Just hear me out for a second.
In case you don’t think about early 2000s media and culture at least once a day (congrats on having a life, by the way), here’s some context. The first time the world meets up with Phineas and Ferb in their backyard was during “Rollercoaster,” a preview of the show that first aired on August 17, 2007.
[And fun fact about August 17, 2007, is that it was also the premiere of High School Musical 2—so it was a big day for annoying people like me in general. Fortunately, that is a conversation for another time.]
The first “official” episode of Phineas and Ferb would not air until February 1, 2008, and would cement the official format of the series as a musical comedy with the instant classic “Gitchee Gitchee Goo.” In addition to the songs, this format essentially boiled down to three major elements:
“Ferb, I know what we’re gonna do today.”
Perry puts on a hat.
Candace.
If you watched the show, hopefully that’s enough information to jog your memory. And if you didn’t, the rest of this post is about why I think you might want to care about its reboot anyway:
I was seven years old when that first episode came out, and I proceeded to watch Phineas and Ferb faithfully until the last episode aired on June 12, 2015. Is that embarrassing to admit? I don’t really care. Between those three elements and eight vital years of my childhood development, Phineas and Ferb gave me some things to think about that have only become more important and more complicated to me as I’ve gotten older. To list just a few:
“A-G-L-E-T, don’t forget it.” Well, I really didn’t.
Candace, the modern-day Cassandra. Her brothers, her Trojan War. Maybe we should believe women sometimes.
This one is arguably a side note, but can we please normalize having longer seasons for TV shows again? A show about a crime-fighting platypus successfully aired 26-episode seasons for years. It cannot be that serious.
And finally, of course, 104 days.
When I first heard the announcement for the 40-episode reboot, the show’s theme song instantly came to my mind, along with a disgustingly earnest reflection on the passage of time. “104 days of summer vacation, and school comes along just to end it,” Bowling for Soup sang. While I don’t think 104 days was the actual number of days I got for my summer vacations growing up, it doesn’t really matter. For many people around my age, including myself, I suspect it’s been a hot minute since we’ve thought of our “104 days” or summer vacations in general quite like how Phineas and Ferb used to talk about them.
No more “104 days”—at least not the way we had them growing up. No more silly little paragraphs due for our english class on the first day of school about what we did with our summer vacations. No more neat piles of the “I guess I need to learn something and be productive now” months, versus the “I get to control my own little schedule and have a little extra fun in the sun” months.
Generally, I think our free time started to feel less “free” as we got older.
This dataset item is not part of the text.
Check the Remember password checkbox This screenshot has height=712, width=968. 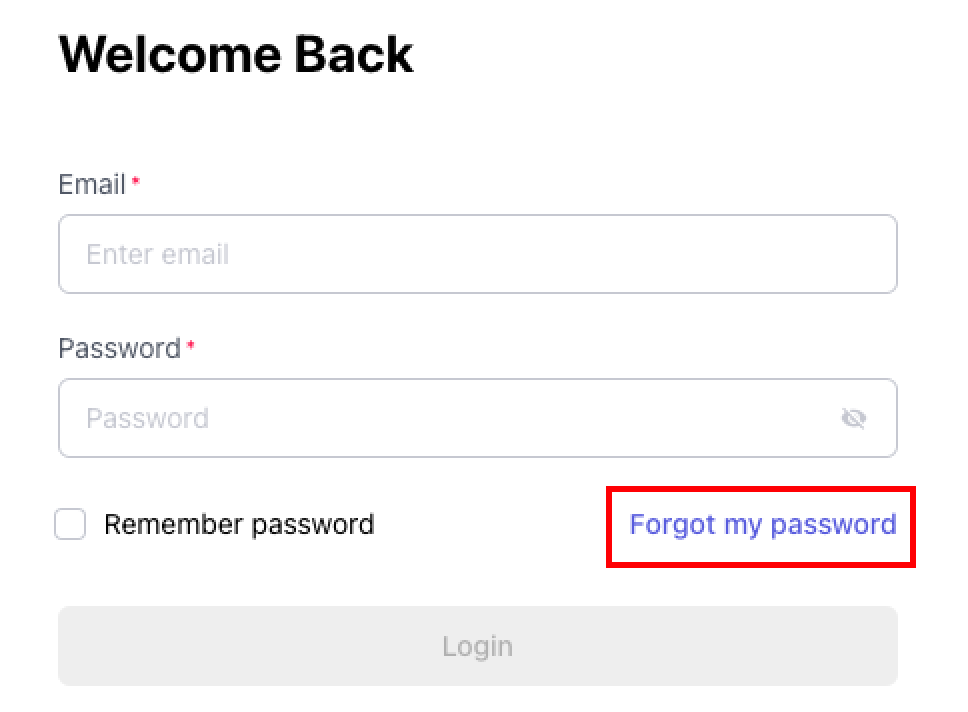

Sometime during high school and college, summers became a time to try to get ahead in some small way, where many of us did internships, took extra classes, tried to earn some extra money, updated resumes and cover letters and LinkedIn profiles (which is an invention more evil than anything Dr. Doofenshmirtz ever came up with), and/or other “professional” responsibilities.
Now that college is over for many of us, or will be sooner rather than later, the elusive 104 days have become even more difficult to conceptualize. The academic calendar that subconsciously directed our lives for almost two decades governs very little now: no semesters mean no breaks. We are expected to figure out how to learn a little something new everyday, be a little productive everyday, control our own little schedules everyday, try to have a little extra fun in the sun everyday, and more.
And unlike Phineas and Ferb, a lot of us have to balance the extra baggage of Playing Young Adult on top of those general expectations—figuring things out like fair rent prices (a trick question in the California housing market), student loans, budgeting groceries, and trying not to scream while driving when you see today’s gas prices and notice your tank is almost empty. Famously, Ferb never had to say, “Hey, Phineas, great idea, but I can’t today because I have to do laundry.”
I think acknowledging the shift that has occurred in the ways we conceptualize our 104 days and our time in general as we all get older is very important, especially because of what the Phineas and Ferb theme song rightfully points out in the lyrics that come right after those initial lines about summer vacation—namely, that “the annual problem for our generation is finding a good way to spend it.”
If we recognize that many of us have grown out of our childhood definitions of our “104 days” and that the concept has become too nebulous to truly wrap our heads around, then the annual problem for our generation has actually become the following question:
What is a good way to spend a life?
Horrifying. Thrilling. Debilitating.
I admit that figuring out what to do with my own time during summer vacations was intimidating enough before I got into my twenties. Regardless of exactly where you might be in your life timeline, I think we can agree that picturing an entire lifetime’s worth of days is more difficult to do than picturing only summer vacations. I have no idea how everyone else is coping with their version of that question, but I am personally having a bit of a “Rollercoaster” episode myself about it.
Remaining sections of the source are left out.